§ Text segment:
Start
You are viewing a plain text version of this content. The canonical link for it is here.
Posted to dev@hive.apache.org by "Namit Jain (JIRA)" <ji...@apache.org> on 2012/12/24 07:06:12 UTC

[jira] [Commented] (HIVE-3833) object inspectors should be initialized based on partition metadata

    [ https://issues.apache.org/jira/browse/HIVE-3833?page=com.atlassian.jira.plugin.system.issuetabpanels:comment-tabpanel&focusedCommentId=13539201#comment-13539201 ] 

Namit Jain commented on HIVE-3833:
----------------------------------

Consider the following test:

set hive.input.format = org.apache.hadoop.hive.ql.io.CombineHiveInputFormat;

create table partition_test_partitioned(key string, value string) partitioned by (dt string) stored as rcfile;

alter table partition_test_partitioned set serde 'org.apache.hadoop.hive.serde2.columnar.LazyBinaryColumnarSerDe';
insert overwrite table partition_test_partitioned partition(dt='1') select * from src where key = 238;

alter table partition_test_partitioned change key key int; 


The query:
select * from partition_test_partitioned where dt is not null;

returns:

50	val_238	1
50	val_238	1

This is due to the fact that the key column was serialized as a string column, and is now being read as a integer.
End
§ Problems:
1. Using the comment on HIVE-3833, decide whether each statement agrees with it: (a) the table partition_test_partitioned is stored as rcfile; (b) the key column is later changed to type int; (c) the insert selects rows from src where key equals 100. Answer yes or no for each, quoting the words of the comment that decide it.
2. Carry on the comment on HIVE-3833 about Hive partition metadata, beginning after its final sentence.
The material that comes next bears no relation to the comment on HIVE-3833.

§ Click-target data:
Start
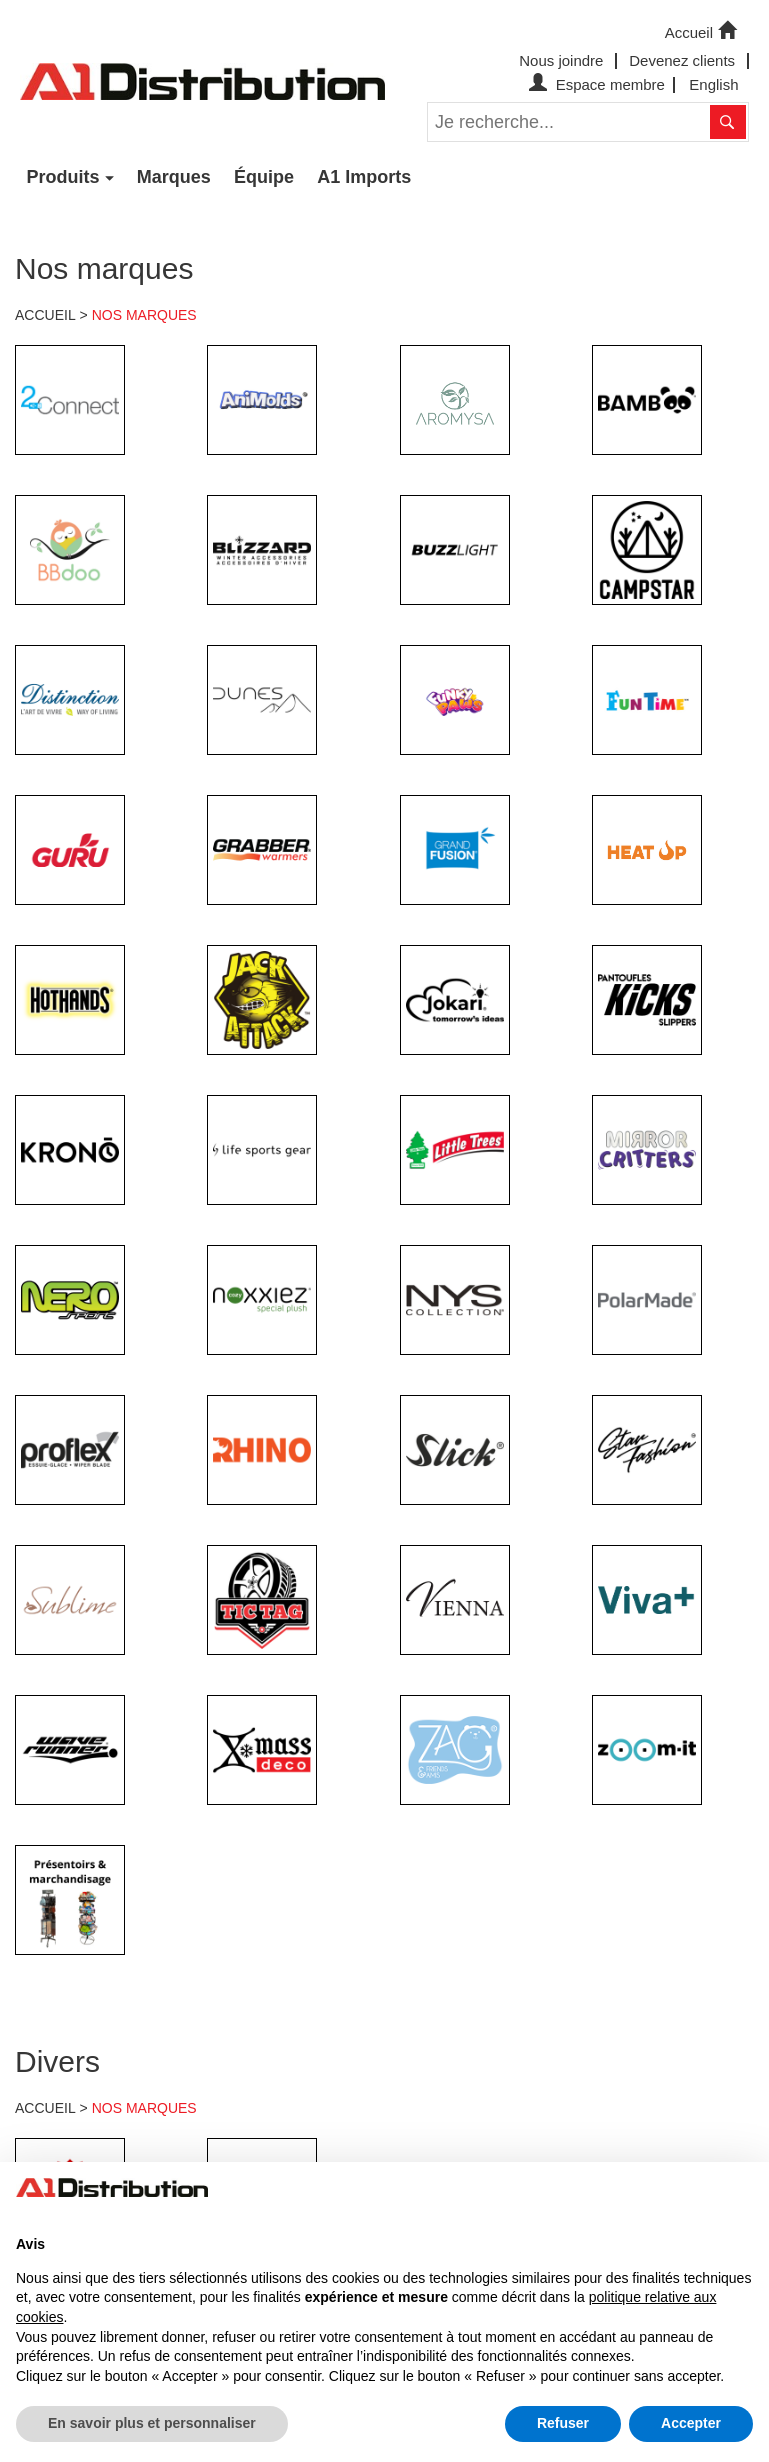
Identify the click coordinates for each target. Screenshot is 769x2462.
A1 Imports (364, 177)
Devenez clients (682, 60)
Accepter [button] (691, 2423)
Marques (174, 177)
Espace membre (594, 84)
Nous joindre (561, 60)
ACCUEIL (45, 315)
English (713, 84)
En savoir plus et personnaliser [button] (152, 2423)
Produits (63, 177)
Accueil (703, 31)
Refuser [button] (563, 2423)
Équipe (264, 177)
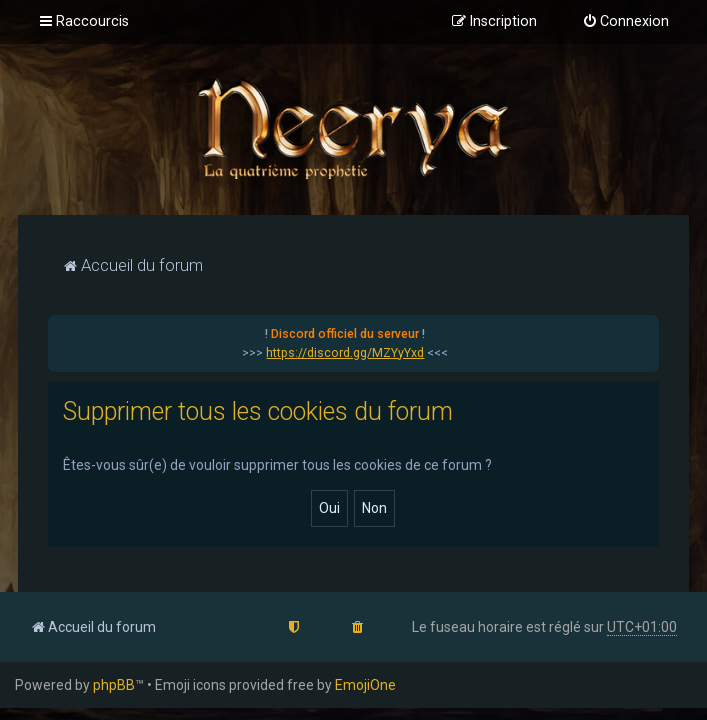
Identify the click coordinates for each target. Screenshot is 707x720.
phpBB (114, 685)
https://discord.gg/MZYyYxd (345, 353)
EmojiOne (365, 685)
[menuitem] (625, 22)
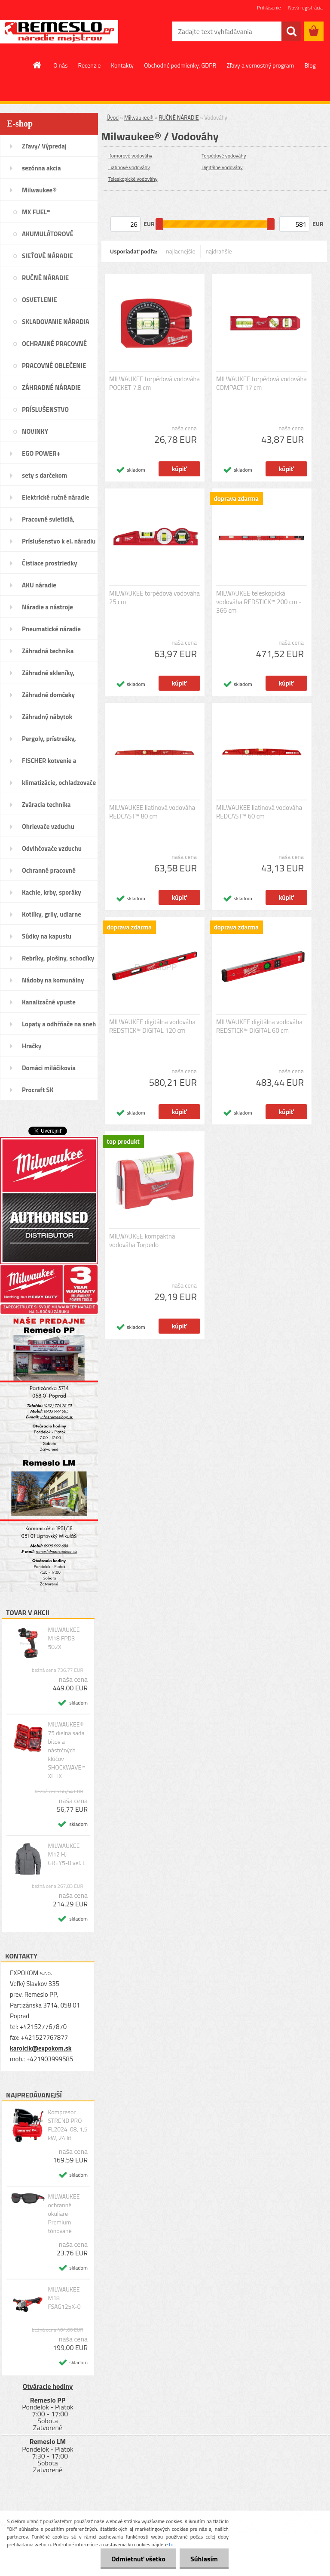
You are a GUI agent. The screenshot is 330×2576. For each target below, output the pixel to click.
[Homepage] (37, 65)
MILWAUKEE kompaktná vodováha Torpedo (142, 1240)
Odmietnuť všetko (138, 2559)
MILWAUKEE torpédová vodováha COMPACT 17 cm (261, 383)
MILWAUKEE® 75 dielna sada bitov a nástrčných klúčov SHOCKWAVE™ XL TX (66, 1750)
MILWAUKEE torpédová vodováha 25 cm (154, 597)
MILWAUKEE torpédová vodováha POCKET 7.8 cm (154, 383)
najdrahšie (219, 251)
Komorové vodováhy (130, 155)
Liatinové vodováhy (129, 167)
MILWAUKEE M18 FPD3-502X (63, 1638)
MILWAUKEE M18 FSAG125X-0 (64, 2298)
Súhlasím (204, 2559)
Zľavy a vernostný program (260, 65)
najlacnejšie (180, 251)
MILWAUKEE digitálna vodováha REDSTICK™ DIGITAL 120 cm (152, 1026)
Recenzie (89, 65)
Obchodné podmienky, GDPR (180, 65)
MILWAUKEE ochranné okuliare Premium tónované (63, 2213)
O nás (60, 65)
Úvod (113, 117)
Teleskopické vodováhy (133, 179)
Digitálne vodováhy (222, 167)
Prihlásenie (269, 7)
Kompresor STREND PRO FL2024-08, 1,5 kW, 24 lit (67, 2125)
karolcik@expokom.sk (41, 2048)
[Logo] (59, 31)
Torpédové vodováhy (224, 155)
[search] (291, 31)
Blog (309, 65)
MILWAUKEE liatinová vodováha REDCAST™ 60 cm (259, 812)
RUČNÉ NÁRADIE (179, 117)
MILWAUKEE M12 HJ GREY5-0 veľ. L (66, 1854)
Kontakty (122, 65)
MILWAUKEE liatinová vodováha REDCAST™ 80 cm (152, 812)
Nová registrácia (305, 7)
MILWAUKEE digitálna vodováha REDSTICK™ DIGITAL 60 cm (259, 1026)
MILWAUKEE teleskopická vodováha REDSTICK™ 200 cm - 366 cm (259, 602)
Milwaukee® (138, 117)
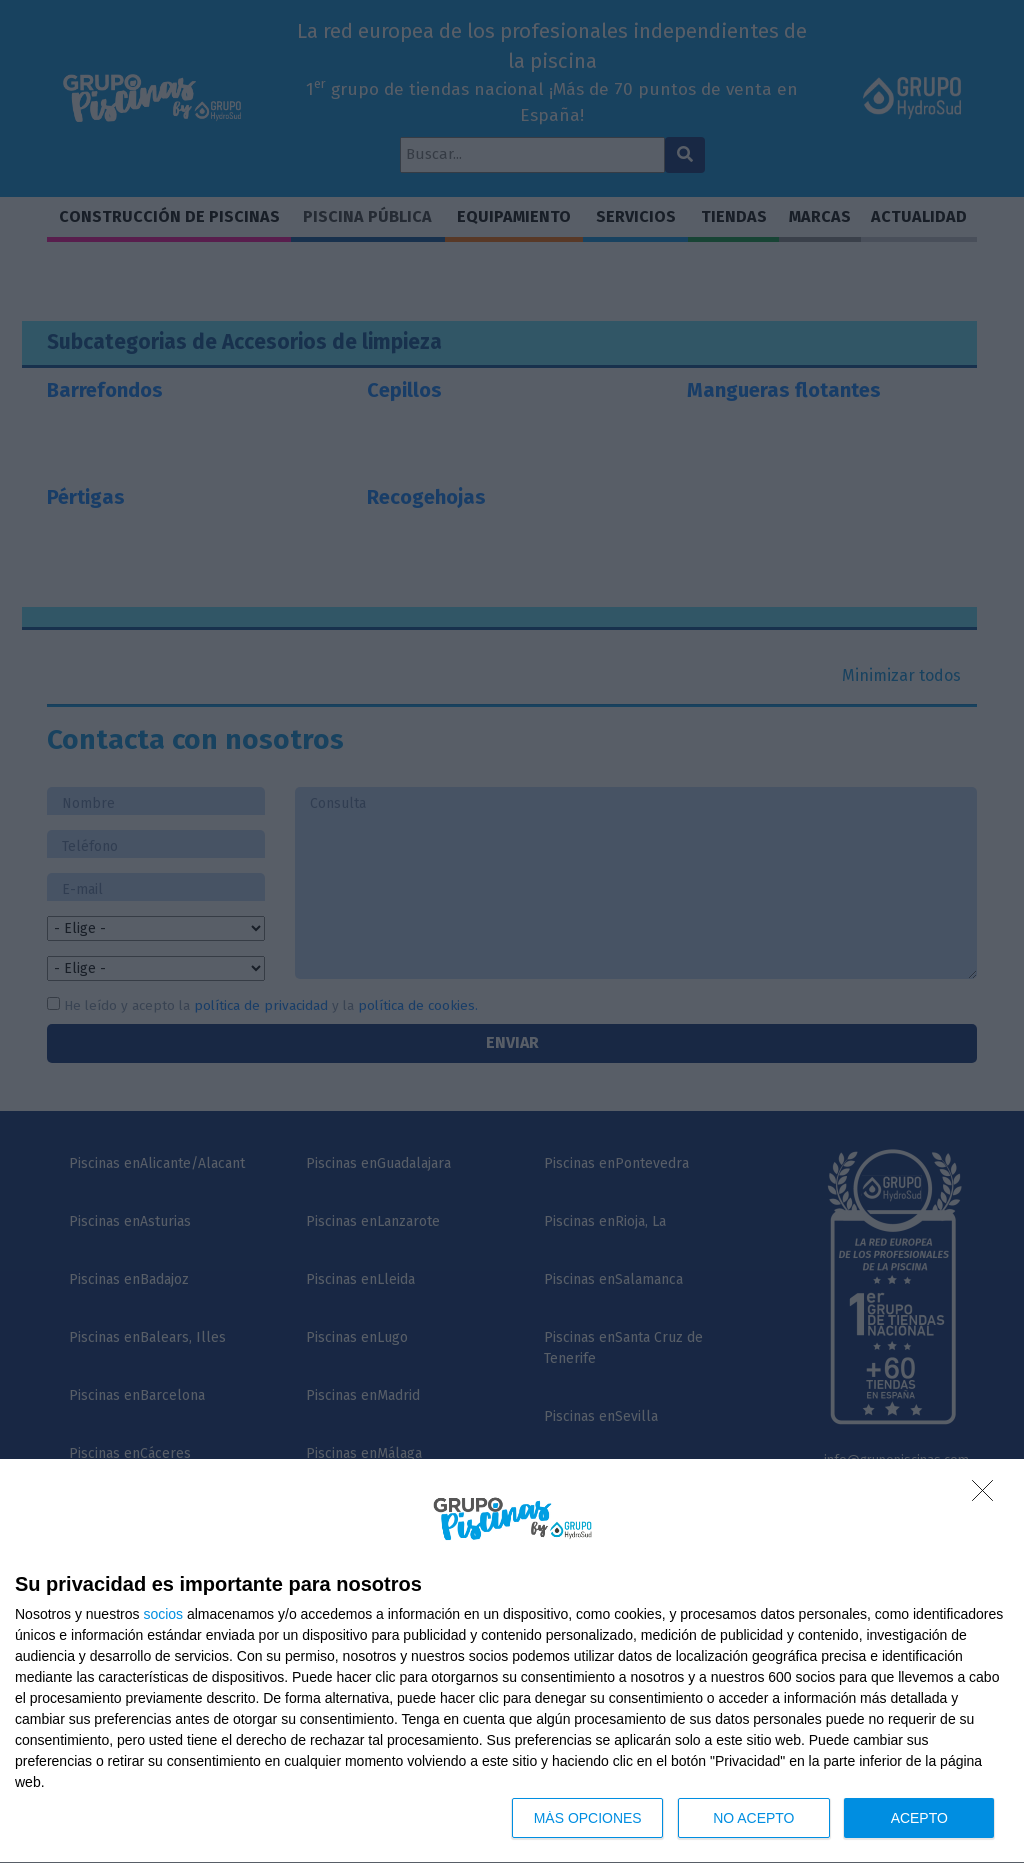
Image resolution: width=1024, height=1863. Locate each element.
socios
End
§ Final answers:
1. (a) Yes: "stored as rcfile". (b) Yes: "alter table partition_test_partitioned change key key int". (c) No: "select * from src where key = 238".

2.
> object inspectors should be initialized based on partition metadata
> -------------------------------------------------------------------
>
>                 Key: HIVE-3833
>                 URL: https://issues.apache.org/jira/browse/HIVE-3833
>             Project: Hive
>          Issue Type: Improvement
>          Components: Query Processor
>            Reporter: Namit Jain
>            Assignee: Namit Jain
>
> Currently, different partitions can be picked up for the same input split based on the
> serdes' etc. And, we dont allow to change the schema for LazyColumnarBinarySerDe.
> Instead of that, different partitions should be part of the same split, only if the
> partition schemas exactly match. The operator tree object inspectors should be based
> on the partition schema. That would give greater flexibility and also help using binary serde with rcfile

--
This message is automatically generated by JIRA.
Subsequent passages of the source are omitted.